Lanadelumab

Monoclonal antibody
- Type: Whole antibody
- Source: Human
- Target: Kallikrein

Clinical data
- Trade names: Takhzyro
- Other names: lanadelumab-flyo
- AHFS/Drugs.com: Monograph
- License data: US DailyMed: Lanadelumab;
- Pregnancy category: AU: B1;
- Routes of administration: Subcutaneous
- ATC code: B06AC05 (WHO) ;

Legal status
- Legal status: AU: S4 (Prescription only); CA: ℞-only / Schedule D; UK: POM (Prescription only); US: ℞-only; EU: Rx-only;

Identifiers
- CAS Number: 1426055-14-2;
- DrugBank: DB14597;
- ChemSpider: none;
- UNII: 2372V1TKXK;
- KEGG: D11094;

Chemical and physical data
- Formula: C_{6468}H_{10016}N_{1728}O_{2012}S_{47}
- Molar mass: 145684.18 g·mol^{−1}

= Lanadelumab =

Monoclonal antibody

Lanadelumab, sold under the brand name Takhzyro, is a human monoclonal antibody (class IgG1 kappa) that targets plasma kallikrein (pKal) in order to promote prevention of angioedema in people with hereditary angioedema. Lanadelumab, was approved in the United States as the first monoclonal antibody indicated for prophylactic treatment to prevent hereditary angioedema attacks. Lanadelumab is the first treatment for hereditary angioedema prevention made by using cells within a lab, not human plasma.

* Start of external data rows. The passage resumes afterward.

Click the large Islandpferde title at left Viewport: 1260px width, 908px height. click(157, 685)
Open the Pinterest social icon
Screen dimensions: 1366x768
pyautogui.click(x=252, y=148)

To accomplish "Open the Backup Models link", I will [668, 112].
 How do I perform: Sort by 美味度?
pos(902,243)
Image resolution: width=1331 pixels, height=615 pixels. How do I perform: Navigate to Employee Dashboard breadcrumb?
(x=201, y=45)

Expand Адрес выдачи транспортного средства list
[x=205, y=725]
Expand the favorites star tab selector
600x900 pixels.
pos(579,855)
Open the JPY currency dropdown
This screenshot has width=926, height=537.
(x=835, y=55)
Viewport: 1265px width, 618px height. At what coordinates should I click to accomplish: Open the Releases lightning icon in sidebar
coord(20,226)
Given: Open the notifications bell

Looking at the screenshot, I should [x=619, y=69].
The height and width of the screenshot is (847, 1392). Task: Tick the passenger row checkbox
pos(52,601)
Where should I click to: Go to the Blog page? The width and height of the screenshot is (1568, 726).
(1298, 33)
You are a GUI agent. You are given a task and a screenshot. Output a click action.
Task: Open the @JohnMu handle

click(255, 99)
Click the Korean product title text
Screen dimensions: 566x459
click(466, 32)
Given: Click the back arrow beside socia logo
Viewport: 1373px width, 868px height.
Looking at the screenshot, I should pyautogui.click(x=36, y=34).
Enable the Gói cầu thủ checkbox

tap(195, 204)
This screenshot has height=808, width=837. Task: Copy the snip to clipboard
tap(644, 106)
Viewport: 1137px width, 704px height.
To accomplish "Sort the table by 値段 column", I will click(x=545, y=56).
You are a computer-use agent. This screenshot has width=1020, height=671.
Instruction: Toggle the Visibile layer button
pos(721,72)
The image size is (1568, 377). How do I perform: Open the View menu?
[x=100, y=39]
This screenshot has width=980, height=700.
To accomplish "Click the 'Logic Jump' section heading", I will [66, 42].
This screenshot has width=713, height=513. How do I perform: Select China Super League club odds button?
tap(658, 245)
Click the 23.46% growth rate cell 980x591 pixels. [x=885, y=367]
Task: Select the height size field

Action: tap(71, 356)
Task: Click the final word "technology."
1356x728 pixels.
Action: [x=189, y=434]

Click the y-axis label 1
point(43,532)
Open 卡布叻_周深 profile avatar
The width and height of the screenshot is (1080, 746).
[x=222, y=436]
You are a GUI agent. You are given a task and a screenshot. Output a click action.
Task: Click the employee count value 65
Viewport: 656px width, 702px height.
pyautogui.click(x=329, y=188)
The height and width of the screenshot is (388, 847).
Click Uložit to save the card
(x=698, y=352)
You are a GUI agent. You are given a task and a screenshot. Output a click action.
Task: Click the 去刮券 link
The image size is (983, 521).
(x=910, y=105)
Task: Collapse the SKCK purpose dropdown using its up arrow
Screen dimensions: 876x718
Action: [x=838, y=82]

Common side effects include pain associated with injection site reactions, injection site bruising, upper respiratory infection, headache, rash, myalgia, dizziness, and diarrhea.

The US Food and Drug Administration approved the use of lanadelumab in August 2018, for people that are 12 years and older and have either type I or type II hereditary angioedema.

== Medical uses ==
In the United States, lanadelumab is indicated for the prophylaxis of hereditary angioedema attacks.

== Adverse events ==
In a phase III randomized controlled trial, which examined the efficacy and safety of lanadelumab in preventing hereditary angioedema attacks, the most common adverse events noted in patients being treated were:

- Injection site reactions, such as pain, redness, and bruising in 42.9% of patients
- Viral upper respiratory tract infection in 23.8% of patients
- Headache in 20.2% of patients
- Injection site erythema in 95% of patients
- Injection site bruising in 7.1% of patients
- Dizziness in 6.0% of patients

== Mechanism of action ==
Lanadelumab works by binding to an enzyme within the plasma, kallikrein, to inhibit its activity. Kallikrein is a protease that functions to cleave kininogen, subsequently creating kininogen and bradykinin, a potent vasodilator.

People have hereditary angioedema because of a deficiency or dysfunctional C1 inhibitor, which is an enzyme that regulates the activity of the kallikrein-kinin cascade. Poor regulation of the C1 inhibitor results in increased levels of kallikrein and subsequent proteolysis of kininogen. The proteolysis of the kininogen forces an upscaled production of bradykinin and kininogen within the patient. Increased bradykinin levels cause vasodilation, increased vascular permeability, and the succeeding angioedema and pain associated with hereditary angioedema attacks.

== History ==
In phase I clinical trials Lanadelumab was well tolerated and was reported to reduce cleavage of kininogen in the plasma of participants with hereditary angioedema and decrease the number of participants experiencing attacks of angioedema. Lanadelumab's approval in the United States was spearheaded by the data presented in the phase 1b, multicenter, double blind, placebo controlled, multi-ascending-dose trial. Through this trial, lanadelumab was given priority review, breakthrough therapy, and orphan drug designations by the Food and Drug Administration. The phase 3 HELP study evaluated efficacy and safety of lanadelumab. This drug was produced by Dyax Corp and currently under development by Shire.

There were 125 participants studied over a 26-week period in the randomized, double-blind, parallel-group, placebo-controlled trial. Participants were randomized to receive either lanadelumab treatment or placebo in a 1:2 ratio. Subjects randomized to receive lanadelumab were further randomized 1:1:1 ratio to receive doses of either 150 mg every 4 weeks, 300 mg every 4 weeks, or 300 mg every 2 weeks. Participants on the medication had a statistically significant reduction in hereditary angioedema attack rates per month. Participants that took lanadelumab every 2 weeks had 83% less moderate to severe attacks. The study results proved that all three dosing regimens for lanadelumab were more effective than placebo.